_TASK DETAILS_
Repeat the lines in the records below word for word, from the line containing "Where should I" through the end of the records, including both of those lines. Leave the pictures out of your answer.

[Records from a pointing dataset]
----------

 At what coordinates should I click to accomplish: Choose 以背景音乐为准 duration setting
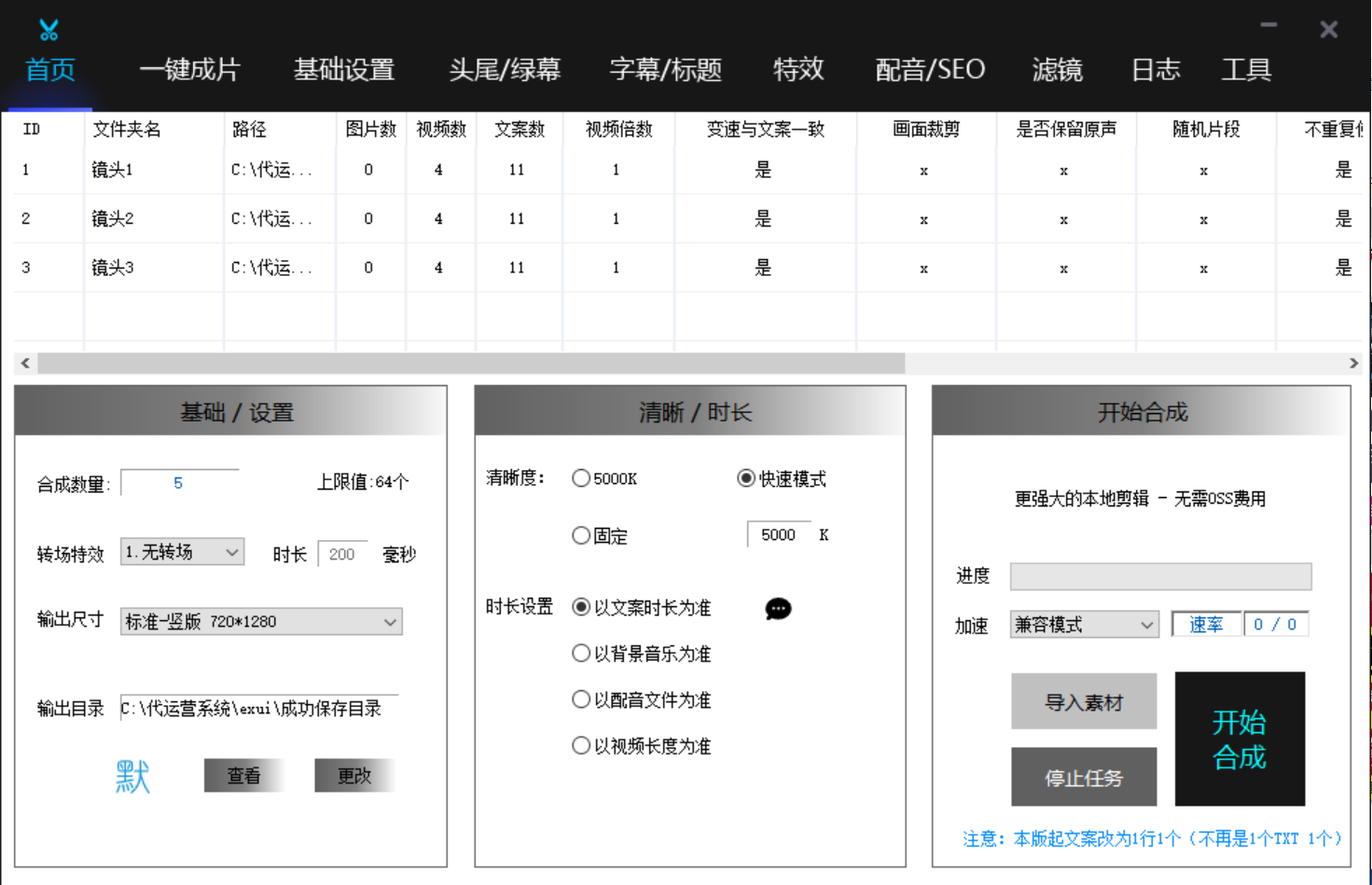pos(581,654)
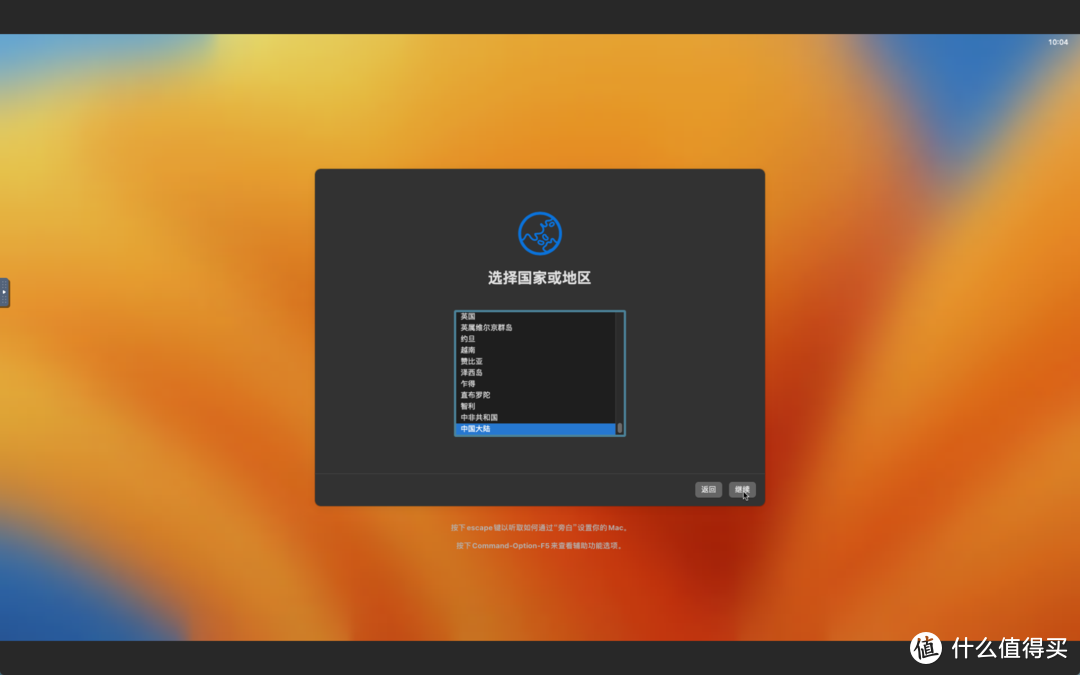Click the clock showing 10:04 in menu bar
Viewport: 1080px width, 675px height.
coord(1057,42)
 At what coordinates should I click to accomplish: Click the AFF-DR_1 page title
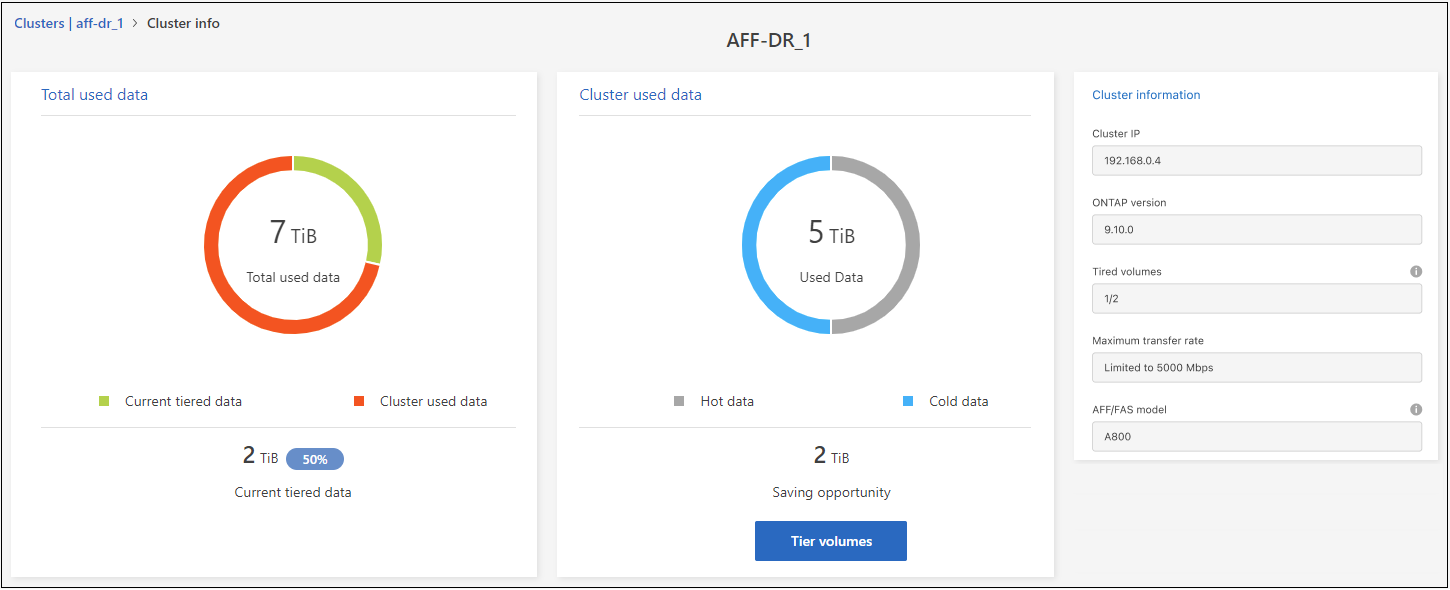click(768, 41)
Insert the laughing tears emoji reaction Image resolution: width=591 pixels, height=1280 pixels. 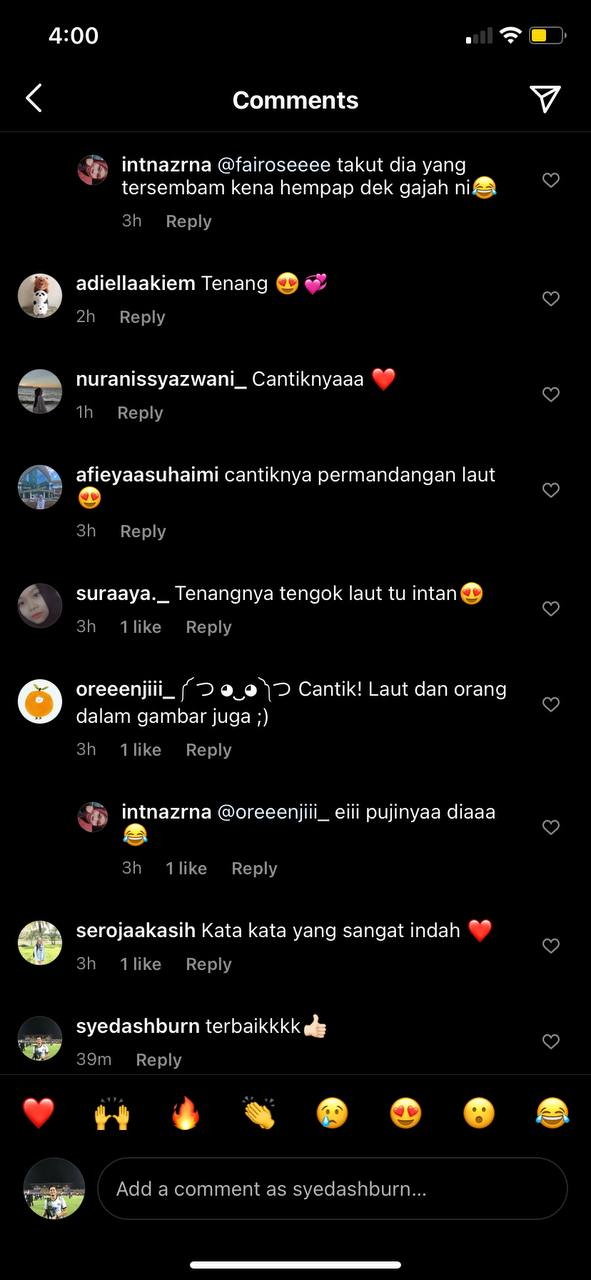click(552, 1113)
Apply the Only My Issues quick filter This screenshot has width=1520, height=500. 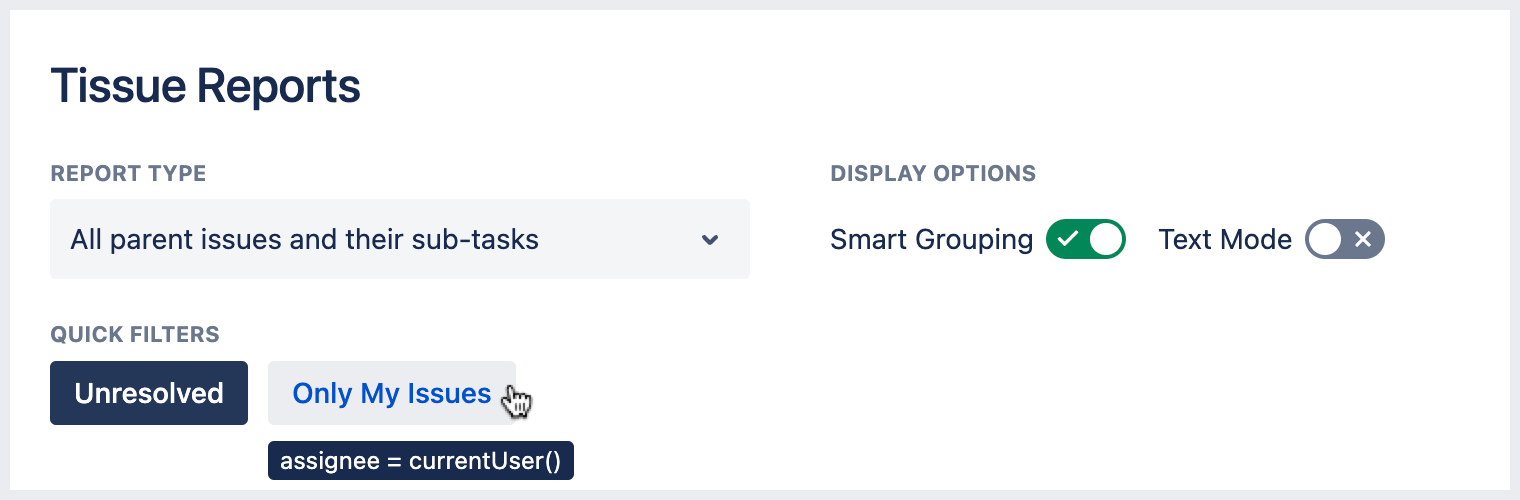click(391, 393)
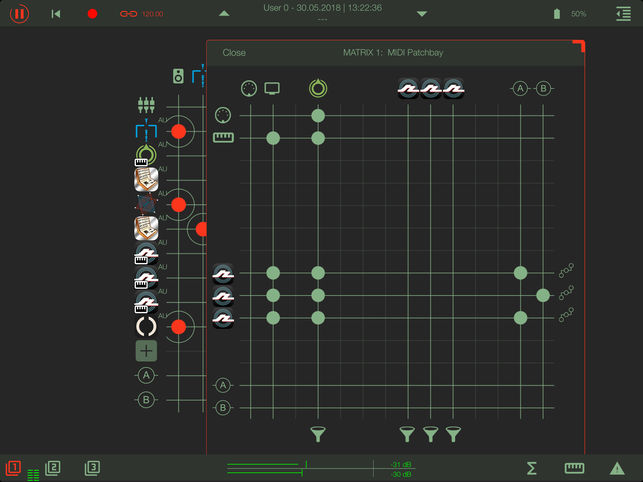The image size is (643, 482).
Task: Click link icon at end of first synth row
Action: click(x=566, y=272)
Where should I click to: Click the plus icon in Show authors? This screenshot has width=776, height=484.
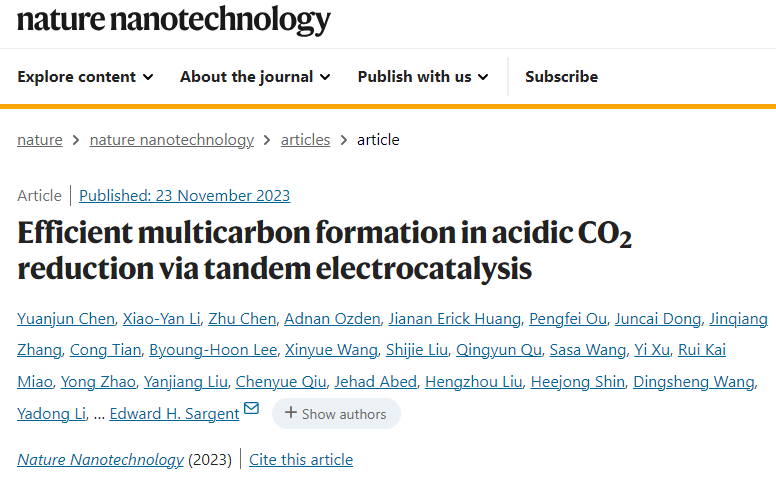click(291, 413)
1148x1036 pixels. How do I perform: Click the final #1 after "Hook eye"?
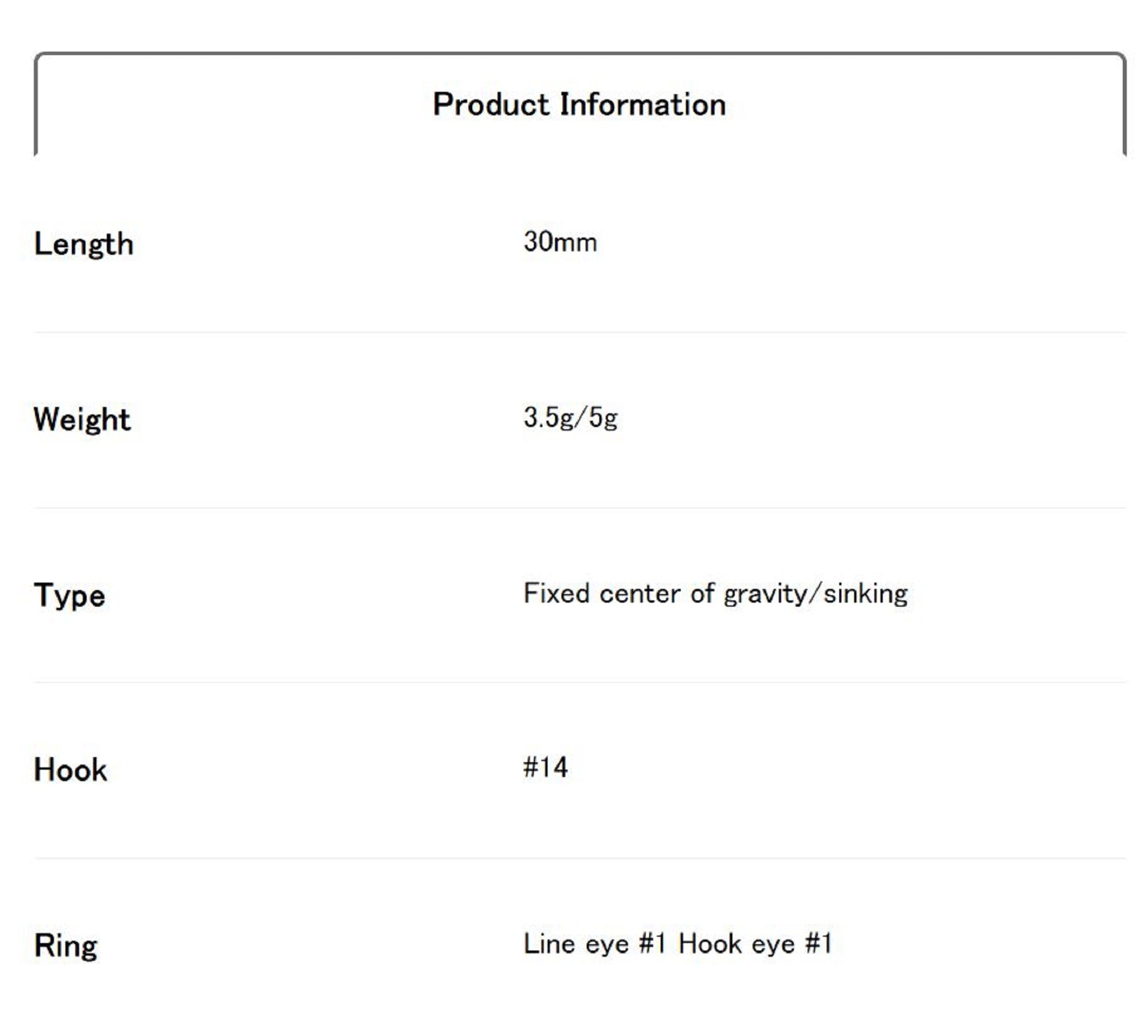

----------

_FULL RESPONSE_
Where should I click to: Click the plus icon in Show authors? This screenshot has width=776, height=484.
click(291, 413)
1148x1036 pixels. How do I perform: Click the final #1 after "Hook eye"?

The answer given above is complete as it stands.